Swastikas and other Nazi-related symbols are being scrawled on political hoardings of candidates from across the political spectrum – especially, though not exclusively, Jewish ones. Treasurer and Liberal candidate for the Melbourne seat of Kooyong Josh Frydenberg, his independent challenger Dr Monique Ryan and Labor MP and candidate for the Melbourne seat of Macnamara Josh Burns have all posted images on social media of campaign billboards vandalised with Nazi symbols.
The good news is that there has been widespread condemnation from across the community for this activity.
To quote just a few, Labor Shadow Minister for Foreign Affairs Senator Penny Wong commented: “This is disgraceful and should be universally condemned. We have seen what happens when hatred takes root in a society.”
Greens candidate for Kooyong Piers Mitchem stated: “This just should not and must not happen, and as a Kooyong candidate I condemn it in the strongest possible terms. Never again.”
Dr Fiona Martin, Liberal Member for Reid, said “This is criminal behaviour.”
Dr Martin is correct that vandalism is criminal behaviour, however it is worth noting that defacing campaign posters is not in itself a breach of the Electoral Act 1918 and there is no Australian jurisdiction that currently bans the public display of Nazi symbols, including Nazi swastikas. However, this may be about to change.
On March 29, NSW Attorney General Mark Speakman announced the NSW Government would legislate to criminalise the public display of Nazi symbols.
This followed the introduction by NSW Shadow Minister for Police Walt Secord of a Private Members Bill on this issue, followed by a report produced by the NSW Legislative Council Standing Committee on Social Issues expressing cross-party support for such a ban.
In January 2022, Queensland Parliament’s Legal Affairs and Safety Committee conducted an Inquiry into Serious Vilification and Hate Crimes and among its recommendations, proposed a ban on the public display of both Nazi and ISIS symbols.
In September 2021, the Victorian Government signalled its intent to legislate on the public display on Nazi symbols after conducting a thorough review of religious vilification laws in the state. AIJAC understands that drafting of this new law is currently underway.
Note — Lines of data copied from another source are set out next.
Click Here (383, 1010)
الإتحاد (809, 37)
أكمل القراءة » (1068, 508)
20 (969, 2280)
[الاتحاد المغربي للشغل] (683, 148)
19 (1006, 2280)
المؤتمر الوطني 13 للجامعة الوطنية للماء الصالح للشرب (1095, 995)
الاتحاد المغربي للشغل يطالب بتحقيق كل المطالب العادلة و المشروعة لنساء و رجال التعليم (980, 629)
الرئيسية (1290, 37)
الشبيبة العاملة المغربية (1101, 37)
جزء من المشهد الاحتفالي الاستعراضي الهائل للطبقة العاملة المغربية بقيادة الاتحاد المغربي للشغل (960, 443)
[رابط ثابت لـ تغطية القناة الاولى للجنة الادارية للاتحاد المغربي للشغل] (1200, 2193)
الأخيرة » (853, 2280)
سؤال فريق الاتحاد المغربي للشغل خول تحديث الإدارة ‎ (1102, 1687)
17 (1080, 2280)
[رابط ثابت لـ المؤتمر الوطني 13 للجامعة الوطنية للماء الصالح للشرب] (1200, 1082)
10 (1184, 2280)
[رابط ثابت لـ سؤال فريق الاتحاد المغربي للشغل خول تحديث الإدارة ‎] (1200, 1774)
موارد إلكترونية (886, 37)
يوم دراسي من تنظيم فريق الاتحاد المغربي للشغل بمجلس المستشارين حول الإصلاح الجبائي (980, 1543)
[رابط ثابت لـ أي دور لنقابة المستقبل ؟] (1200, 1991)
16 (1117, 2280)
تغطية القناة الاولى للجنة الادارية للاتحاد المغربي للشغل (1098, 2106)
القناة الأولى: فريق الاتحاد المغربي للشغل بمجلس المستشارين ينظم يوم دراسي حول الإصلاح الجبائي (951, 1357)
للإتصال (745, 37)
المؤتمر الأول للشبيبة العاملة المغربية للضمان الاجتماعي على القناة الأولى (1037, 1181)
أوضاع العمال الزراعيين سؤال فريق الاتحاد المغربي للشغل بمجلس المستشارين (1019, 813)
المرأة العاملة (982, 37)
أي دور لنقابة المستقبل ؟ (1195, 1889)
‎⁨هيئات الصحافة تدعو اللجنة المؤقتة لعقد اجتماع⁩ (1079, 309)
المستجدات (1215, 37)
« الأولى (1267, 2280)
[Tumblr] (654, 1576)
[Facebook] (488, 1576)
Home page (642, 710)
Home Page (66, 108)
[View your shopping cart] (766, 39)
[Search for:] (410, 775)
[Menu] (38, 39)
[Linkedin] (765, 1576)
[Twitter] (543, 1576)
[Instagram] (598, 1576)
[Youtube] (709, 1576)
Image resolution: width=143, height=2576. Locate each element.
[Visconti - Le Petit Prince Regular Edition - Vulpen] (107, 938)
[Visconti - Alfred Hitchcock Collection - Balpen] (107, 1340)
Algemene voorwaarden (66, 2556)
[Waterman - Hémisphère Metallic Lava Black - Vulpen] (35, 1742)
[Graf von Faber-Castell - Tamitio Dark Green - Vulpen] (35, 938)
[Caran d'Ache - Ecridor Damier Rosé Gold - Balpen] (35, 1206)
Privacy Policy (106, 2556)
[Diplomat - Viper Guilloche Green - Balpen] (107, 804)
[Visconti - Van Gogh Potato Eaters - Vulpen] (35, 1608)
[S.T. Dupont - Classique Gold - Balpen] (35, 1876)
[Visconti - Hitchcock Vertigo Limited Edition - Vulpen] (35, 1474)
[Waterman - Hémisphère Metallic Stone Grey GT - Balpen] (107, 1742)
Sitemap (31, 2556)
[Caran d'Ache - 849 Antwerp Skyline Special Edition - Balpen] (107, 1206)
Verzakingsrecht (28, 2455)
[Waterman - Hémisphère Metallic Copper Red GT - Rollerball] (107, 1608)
Nazi symbols and Holocaust comparisons are becoming increasingly common in political discourse, especially during the COVID-19 pandemic when they have been appropriated by coronavirus conspiracy theorists and the anti-vaccine movement.
While these laws are unlikely to stop night-time vandals defacing election material, they would send a clear message to the community that Nazi symbols are not acceptable in Australian public discourse.